Bazıları, mesajdaki “İmam Hatip Nesli” gibi ifadeler üzerinden bu üniversiteyi kuran, bu müfredatı oluşturan, şimdi de yöneten insanların çoğunun da İmam Hatipli olduğunu görmezden gelerek, Müslümanlar ve İslamcılarla ilgili yine klasik cümlelerini kurmak için olayı vesile yaptı.

Tabii yine kalabalık bir grup da her an tetikte bekledikleri, “Yetmez Ama Evet dediniz, böyle oldu”lar; “İslamcıları şımarttınız bak şimdi sizin başınıza bela oldu”lar; “Oh olsun”lar silahlarına sarıldı…

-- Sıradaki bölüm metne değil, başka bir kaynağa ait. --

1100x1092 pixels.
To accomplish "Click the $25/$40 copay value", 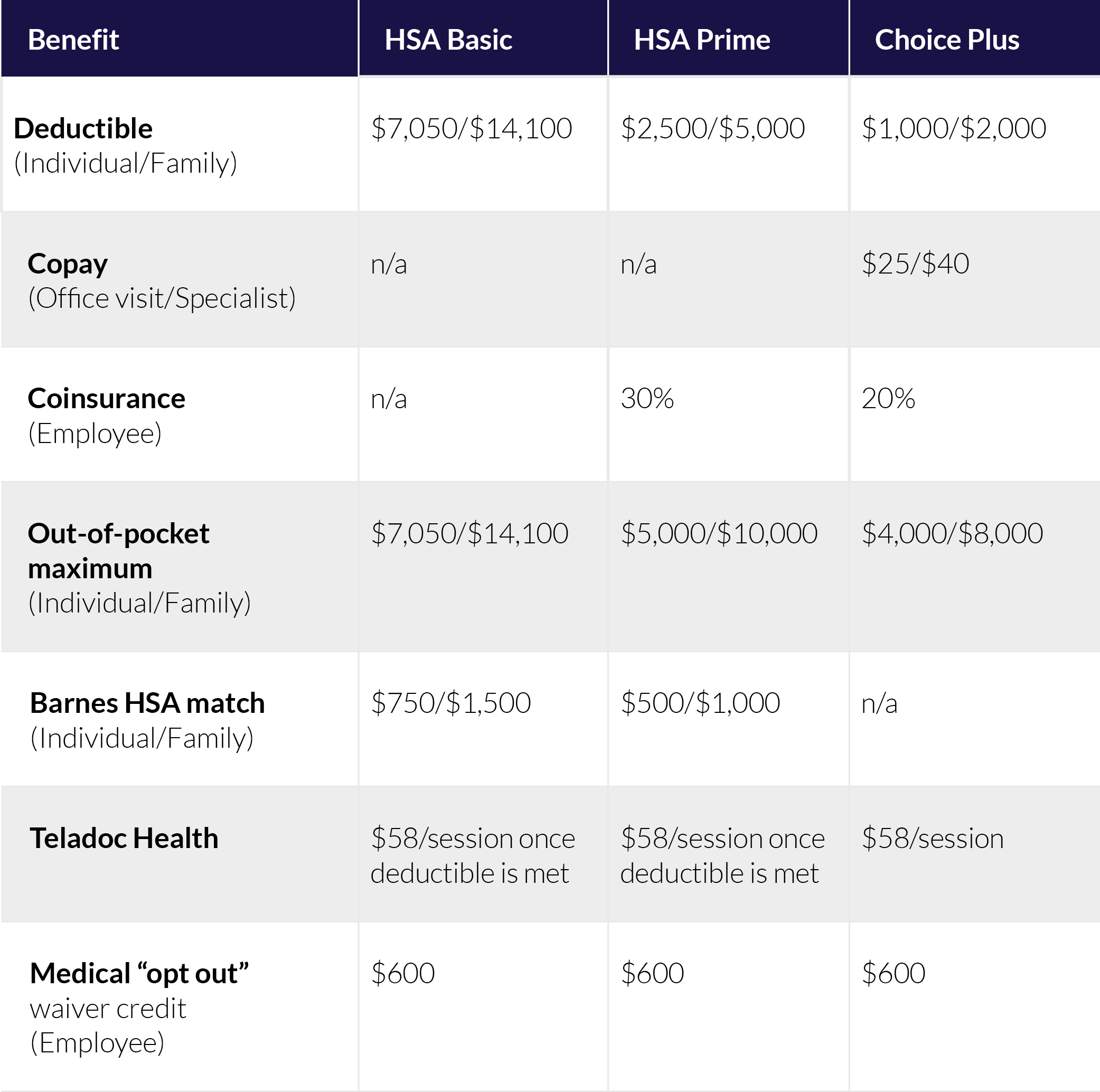I will coord(915,264).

Türgev’in açtığı, başında yönetici olarak Cumhurbaşkanı’nın oğlunun olduğu, adı İbn Haldun olan bir üniversitede, bütün öğrencilere okula adım atar atmaz yıllardır verilen sanat tarihi dersinde Michelangelo, Rönesans, Barok anlatılmasını, bu dersi yıllardır Halil Berktay’ın vermesini, öğrencilerin, hocaların, Rektörün bu olayda Halil Berktay’a desteğini bir çırpıda görmezden gelip, bir tek öğrencinin vandalizminden kendi önyargılarını doğrulama heyecanına kapılanların, Türkiye’deki değişimi anlaması da çok zor.

Çünkü zaten amaç anlamak değil.

Amaç; içinde bir sürü farklılığın olduğu koca bir insan kitlesini tarihin bir noktasında donmuş, hatta varoluşsal olarak kötü kabul etmeye devam etmek, bunu yaparken de kutuplaşmanın dışına çıkıp diyaloğu sürdüren, elini taşın altına koyan, değişime inanan, bu riski alan insanları da lanetlemek, bu diyaloğu saflık olarak damgalamak, kutuplaşmadan itibar kazanmaya devam etmek.

İbn Haldun ile Michalengelo’nun Başakşehir’deki buluşmasını kaçıranlar sahiden çok şanssız.